_Material_
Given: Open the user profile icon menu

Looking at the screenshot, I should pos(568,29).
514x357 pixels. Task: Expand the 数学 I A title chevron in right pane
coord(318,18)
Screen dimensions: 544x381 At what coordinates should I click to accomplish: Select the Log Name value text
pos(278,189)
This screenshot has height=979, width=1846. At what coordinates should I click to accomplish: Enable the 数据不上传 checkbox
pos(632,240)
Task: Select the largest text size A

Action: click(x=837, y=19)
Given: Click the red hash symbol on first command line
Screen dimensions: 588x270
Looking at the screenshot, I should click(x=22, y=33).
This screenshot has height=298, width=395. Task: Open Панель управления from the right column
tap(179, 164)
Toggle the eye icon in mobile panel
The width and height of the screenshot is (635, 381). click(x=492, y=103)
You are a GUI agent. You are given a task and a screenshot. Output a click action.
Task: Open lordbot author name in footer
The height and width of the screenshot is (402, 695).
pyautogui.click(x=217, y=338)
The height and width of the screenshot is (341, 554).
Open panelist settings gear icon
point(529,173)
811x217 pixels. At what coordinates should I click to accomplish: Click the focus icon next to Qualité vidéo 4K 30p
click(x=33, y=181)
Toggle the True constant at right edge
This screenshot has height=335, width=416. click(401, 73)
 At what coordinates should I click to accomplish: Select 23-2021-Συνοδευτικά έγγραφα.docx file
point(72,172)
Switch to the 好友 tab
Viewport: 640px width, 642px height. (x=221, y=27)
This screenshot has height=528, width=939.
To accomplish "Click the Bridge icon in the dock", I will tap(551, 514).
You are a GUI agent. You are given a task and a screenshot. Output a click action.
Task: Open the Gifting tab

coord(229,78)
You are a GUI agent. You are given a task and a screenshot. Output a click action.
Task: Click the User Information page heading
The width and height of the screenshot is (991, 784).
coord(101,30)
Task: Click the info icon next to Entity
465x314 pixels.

_The problem_
Print all of the items above again, line for line and unchanged.

_Solution_
Given: Open the user profile icon menu

Looking at the screenshot, I should pos(568,29).
514x357 pixels. Task: Expand the 数学 I A title chevron in right pane
coord(318,18)
Screen dimensions: 544x381 At what coordinates should I click to accomplish: Select the Log Name value text
pos(278,189)
This screenshot has height=979, width=1846. At what coordinates should I click to accomplish: Enable the 数据不上传 checkbox
pos(632,240)
Task: Select the largest text size A

Action: click(x=837, y=19)
Given: Click the red hash symbol on first command line
Screen dimensions: 588x270
Looking at the screenshot, I should click(x=22, y=33).
This screenshot has height=298, width=395. Task: Open Панель управления from the right column
tap(179, 164)
Toggle the eye icon in mobile panel
The width and height of the screenshot is (635, 381). click(x=492, y=103)
You are a GUI agent. You are given a task and a screenshot. Output a click action.
Task: Open lordbot author name in footer
The height and width of the screenshot is (402, 695).
pyautogui.click(x=217, y=338)
The height and width of the screenshot is (341, 554).
Open panelist settings gear icon
point(529,173)
811x217 pixels. At what coordinates should I click to accomplish: Click the focus icon next to Qualité vidéo 4K 30p
click(x=33, y=181)
Toggle the True constant at right edge
This screenshot has height=335, width=416. click(401, 73)
 At what coordinates should I click to accomplish: Select 23-2021-Συνοδευτικά έγγραφα.docx file
point(72,172)
Switch to the 好友 tab
Viewport: 640px width, 642px height. (x=221, y=27)
This screenshot has height=528, width=939.
To accomplish "Click the Bridge icon in the dock", I will tap(551, 514).
You are a GUI agent. You are given a task and a screenshot. Output a click action.
Task: Open the Gifting tab

coord(229,78)
You are a GUI agent. You are given a task and a screenshot. Output a click action.
Task: Click the User Information page heading
The width and height of the screenshot is (991, 784).
coord(101,30)
Task: Click the info icon next to Entity
465x314 pixels.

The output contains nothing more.